My year began with the annual general meeting of the Veterinary Policy Research Foundation (VPRF), the not-for-profit company that supports my internship. While the gathering went well, it was not without a little sadness on my part, because it reminded me that the end of my two-year term is rapidly approaching. Nevertheless, I was once again humbled by the experience of sitting at a table of individuals with such accumulated wisdom and wonderfully collaborative spirit.
I returned to the PDSA this month after taking time off to complete some desk-based research for the Vet Futures project (www.vetfutures.org.uk). I'm always a little nervous about re-engaging my clinical brain, but the incredibly supportive team at Bow soon got me back into the swing of things. It has become clear to me that I need to stay involved with clinical work on some scale in the future.

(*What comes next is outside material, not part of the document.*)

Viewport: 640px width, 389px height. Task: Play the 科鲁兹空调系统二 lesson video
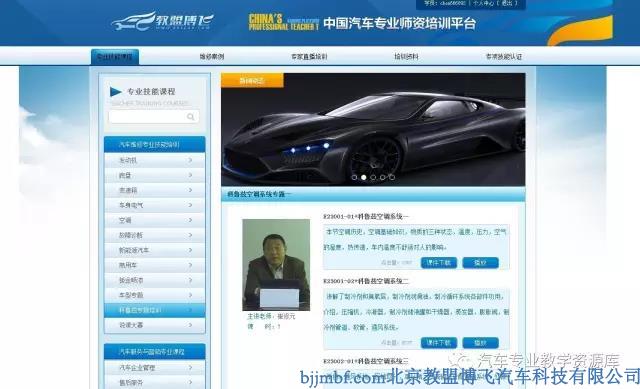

Democracy Day took place on January 20 and, aside from being the 750th anniversary of the de Montfort Parliament, it was a busy day. Business began at 14:30 in the chamber and the third question on the order paper concerned milk production. We had anticipated this might be popular and many Peers wished to speak. The Lords is supposed to self-regulate, with Peers giving way in an orderly fashion to allow all the parties to contribute. After several shouts of ‘this side’ were heard, the chamber was admonished for its unruly behaviour, but then cries gave way to those for ‘Trees’. Lord Trees duly stood and asked the Minister to clarify whether Groceries Code protection could be extended to farmers who don't directly supply the supermarkets. The Minister responded that this would require a change to the primary legislation and that this was due for review in 2016. To the casual observer this seemed to lack a sense of urgency.
Later that day, the Associate Parliamentary Group for Animal Welfare (APGAW) met to discuss ‘Enforcement of animal welfare legislation’. The packed room listened to a Metropolitan Police dog unit officer, an RSPCA officer and a Local Authority environmental health officer, and they all shared alarmingly similar views. The question of who ‘owns’ the Animal Welfare Act remains unanswered and, until this is clarified, we will likely struggle on with the current patchwork cover.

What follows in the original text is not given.